Surging the treatment fluid with low-frequency fluid pressure pulses helps it work its way through tight or partially plugged pore throats into reservoir volumes that might be bypassed by conventional treatment techniques. Whether it involves matrix alteration such as acidization, or if it performs fluid deviscosification, the treatment must get to the problem area to be effective. By improving the distribution uniformity and increasing the volume treated, higher reservoir productivity will result.

The Powerwave technology works on any process where disruptive pressure technology can be applied, such as CO2 floods and water or polymer treatments to improve production, injection, or conformance. Oil producers have experienced several benefits from the technique, including:

• More ultimate recovery with prolonged field lives;

• Additional secondary recovery from oil fields that have been largely depleted or even abandoned;

• Higher flow rates; and

• Fewer wells delivering the same or better oil production.

Field results prove efficacy

A comparison test was run in a California oil shale well between the Powerwave process and an ultrasonic stimulation device from another provider. A downhole fiber-optic distributed temperature survey (DTS) was run to evaluate the placement of the stimulation fluids. Figure 1 shows the completion details. Beneath the packer, approximately 2,000 ft (610 m) of 4 ½-in. slotted liner spanned the naturally fractured shale pay zone. The permanent DTS fiber-optic sensor was installed across the entire completion. In previous conventional stimulation attempts using acid frac treatments, the acid had followed the paths of least resistance and had permeated only the fracture network, leaving large volumes of the reservoir untreated.
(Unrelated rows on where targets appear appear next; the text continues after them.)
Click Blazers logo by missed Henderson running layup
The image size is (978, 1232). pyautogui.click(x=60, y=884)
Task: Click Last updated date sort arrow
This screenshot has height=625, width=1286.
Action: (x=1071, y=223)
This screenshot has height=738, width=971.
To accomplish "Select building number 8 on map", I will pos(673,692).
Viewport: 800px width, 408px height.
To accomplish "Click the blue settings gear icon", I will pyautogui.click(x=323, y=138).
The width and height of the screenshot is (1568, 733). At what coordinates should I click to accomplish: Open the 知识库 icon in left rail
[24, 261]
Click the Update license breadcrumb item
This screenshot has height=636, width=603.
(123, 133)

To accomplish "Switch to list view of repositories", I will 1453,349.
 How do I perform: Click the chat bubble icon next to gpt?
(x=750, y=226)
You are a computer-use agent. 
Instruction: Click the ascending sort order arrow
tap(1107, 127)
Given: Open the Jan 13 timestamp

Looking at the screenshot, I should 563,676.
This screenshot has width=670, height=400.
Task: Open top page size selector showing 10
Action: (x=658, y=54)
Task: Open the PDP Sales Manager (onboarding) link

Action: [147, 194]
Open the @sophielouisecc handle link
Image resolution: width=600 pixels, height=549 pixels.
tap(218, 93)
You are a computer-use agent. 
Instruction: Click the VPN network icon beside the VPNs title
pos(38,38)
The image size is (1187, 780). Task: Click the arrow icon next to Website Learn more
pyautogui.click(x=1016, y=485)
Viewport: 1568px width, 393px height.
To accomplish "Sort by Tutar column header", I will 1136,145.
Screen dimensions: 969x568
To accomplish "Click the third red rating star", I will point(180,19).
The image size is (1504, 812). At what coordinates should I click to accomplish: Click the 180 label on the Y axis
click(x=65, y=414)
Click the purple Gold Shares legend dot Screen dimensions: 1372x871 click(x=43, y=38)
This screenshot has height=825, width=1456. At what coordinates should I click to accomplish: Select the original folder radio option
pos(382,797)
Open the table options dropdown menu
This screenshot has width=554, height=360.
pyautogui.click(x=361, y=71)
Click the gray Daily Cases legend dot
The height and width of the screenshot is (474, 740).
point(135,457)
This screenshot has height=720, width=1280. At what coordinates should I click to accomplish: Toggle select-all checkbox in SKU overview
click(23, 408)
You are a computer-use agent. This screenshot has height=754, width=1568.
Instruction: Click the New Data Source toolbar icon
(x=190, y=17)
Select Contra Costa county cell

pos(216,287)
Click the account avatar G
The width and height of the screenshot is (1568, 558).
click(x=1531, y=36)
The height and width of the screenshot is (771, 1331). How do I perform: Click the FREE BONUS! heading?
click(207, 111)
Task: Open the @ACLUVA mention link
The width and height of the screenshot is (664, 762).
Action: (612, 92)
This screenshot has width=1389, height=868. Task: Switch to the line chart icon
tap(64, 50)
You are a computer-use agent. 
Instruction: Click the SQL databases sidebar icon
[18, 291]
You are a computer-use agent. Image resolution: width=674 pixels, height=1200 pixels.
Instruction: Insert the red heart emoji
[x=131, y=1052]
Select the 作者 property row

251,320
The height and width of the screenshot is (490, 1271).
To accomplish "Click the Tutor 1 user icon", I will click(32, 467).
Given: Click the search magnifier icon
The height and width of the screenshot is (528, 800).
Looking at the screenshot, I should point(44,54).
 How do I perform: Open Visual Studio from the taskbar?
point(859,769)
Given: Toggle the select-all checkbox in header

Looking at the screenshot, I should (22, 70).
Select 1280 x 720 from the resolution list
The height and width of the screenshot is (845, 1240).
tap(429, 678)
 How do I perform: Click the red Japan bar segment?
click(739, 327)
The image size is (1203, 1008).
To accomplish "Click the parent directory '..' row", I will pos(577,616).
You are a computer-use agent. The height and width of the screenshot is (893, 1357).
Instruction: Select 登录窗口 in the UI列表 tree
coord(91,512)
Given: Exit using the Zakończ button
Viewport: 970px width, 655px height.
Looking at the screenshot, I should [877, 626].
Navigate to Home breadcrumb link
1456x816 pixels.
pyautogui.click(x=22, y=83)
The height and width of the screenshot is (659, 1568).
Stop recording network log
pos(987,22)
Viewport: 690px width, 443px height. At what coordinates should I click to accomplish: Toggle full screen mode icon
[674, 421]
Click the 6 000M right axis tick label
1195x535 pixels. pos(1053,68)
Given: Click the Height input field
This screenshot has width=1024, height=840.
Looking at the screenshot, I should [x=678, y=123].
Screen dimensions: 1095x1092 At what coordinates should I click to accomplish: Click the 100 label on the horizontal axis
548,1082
In the comparison test, the same result was observed by the DTS survey when the ultrasonic device was used in conjunction with the acid frac treatment. The ultrasonic tool was run on 1 ½-in coiled tubing, and several passes were made across the stimulation interval where the pump rate and pulse parameters were varied according to the standard practices of the service provider. Regardless of tool placement or technique used, the acid only entered the zone of existing fractures, according to the DTS logs.

The ‘acid test’ proves the concept

When the Powerwave Odyssey tool was run over the same interval, the real-time DTS logs showed that acid was permeating the formation at the spot where the tool was pulsing. Accordingly, full coverage of the pay zone was achieved with acid penetration in all zones, including the naturally fractured zone. As the tool moved up and down the section, the treatment zone indication moved with it.

More recently, the system was run on a commercial well in Southern Alberta, Canada, and delivered an incremental boost of 40,500 bbl of oil production, flattening the operator’s decline curve by 75%.

Because the Powerwave pulsed pressure technique enables the treatment fluid, in this case acid, to permeate the entire near wellbore region, it can dissolve interstitial clays and residual wall cake that clog pore throats. Accordingly, permeability is improved in the critical near-wellbore area, and conductivity is achieved with a much larger reservoir volume. Virtually any treatment fluid can be energized using the Powerwave process to achieve better penetration of the reservoir. Chemical enhanced oil recovery technologies, liquid CO2 or water injection, or surfactant placements can be optimized by providing more uniform distribution of the treatments across the target zone. Scale inhibitors can be placed in the near-wellbore region to facilitate flow assurance and reduce the frequency of interventions. Because the technique is deployed by coiled tubing, equipment mobilization is efficient, and disruption of production operations is minimized.